Ces signes moteurs sont tardifs mais peuvent passer progressivement au premier plan, notamment l’akinésie, qui prédomine alors sur la musculature axiale, s’associant à une hypophonie, une dysarthrie, des troubles de la déglutition et de la marche. Celle-ci est perturbée par des épisodes de blocages, de piétinements sur place, de festination, qui, associés à l’instabilité posturale, sont source de chutes répétées, annonçant la période de déclin moteur. Les déformations du rachis accentuent également l’altération du contrôle postural, avec dans certains cas l’installation d’une camptocormie, caractérisée par une flexion majeure du tronc sur le bassin, aggravée par la station debout et la marche, et qui disparaît totalement en décubitus dorsal ou lorsque le patient prend appui sur un support.

Troubles cognitifs

Les déficits cognitifs concernent principalement le traitement des informations visuospatiales, la mémoire, l’attention et les fonctions exécutives (élaboration d’un plan d’action ou d’un concept, capacité de résistance à l’interférence, coordination de différentes actions) qui peuvent évoluer vers une démence dans plus de 40 % des cas.

Troubles du comportement

La dépression est fréquente, de même que l’anxiété, avec même parfois des attaques de panique. L’apathie se caractérisera par une perte d’intérêt et une moindre participation aux activités habituelles, un manque d’initiative, une tendance à l’abandon prématuré des activités entamées, une indifférence à soi et aux autres, ainsi qu’un émoussement affectif.

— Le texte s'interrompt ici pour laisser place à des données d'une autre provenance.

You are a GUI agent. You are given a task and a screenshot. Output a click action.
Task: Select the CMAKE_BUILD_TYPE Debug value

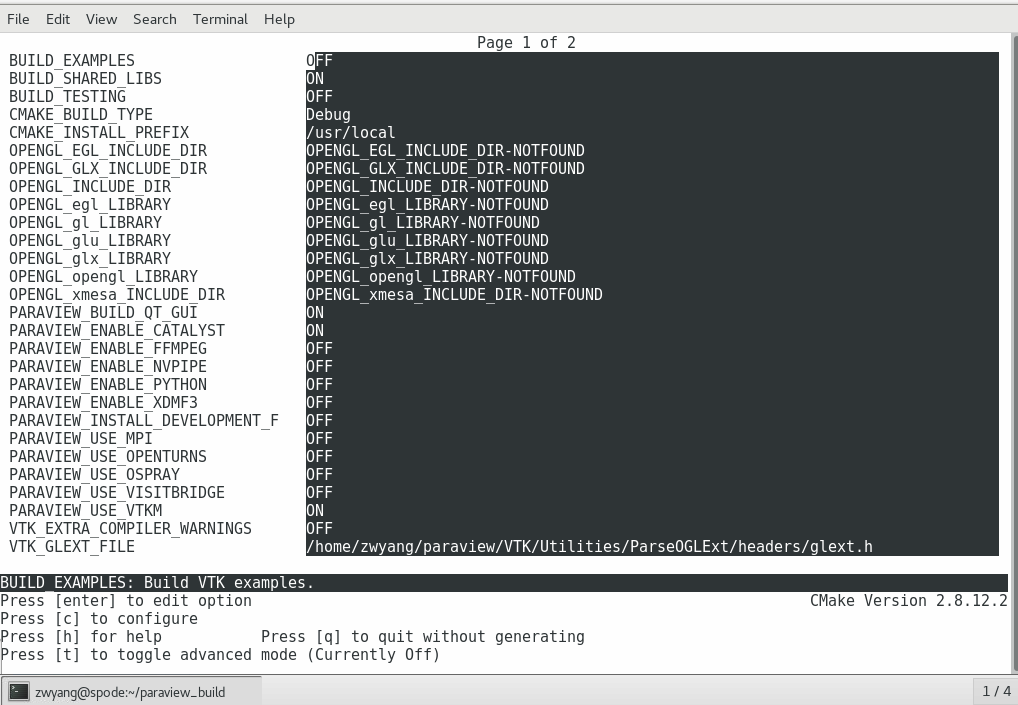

Le traitement dopaminergique peut provoquer chez certains patients des hallucinations à la fois élémentaires et parfois critiquées (hallucinoses), mais aussi de véritables délires (en particulier de type paranoïaque). La survenue de ces complications peut être l’indicateur d’une évolution vers un état démentiel associé. Le risque de survenue de ces troubles psychiques augmente avec l’âge, la sévérité des troubles moteurs, des signes dépressifs et des troubles cognitifs. Enfin, un syndrome de dysrégulation dopaminergique a été décrit plus récemment, se caractérisant par une addiction sévère à la dopamine, le patient réclamant des doses de plus en plus importantes de traitement, s’associant à d’autres manifestations addictives : hypomanie ; hypersexualité ; jeu pathologique ; manipulation répétitive, examen, collection et rangement interminable d’objets communs.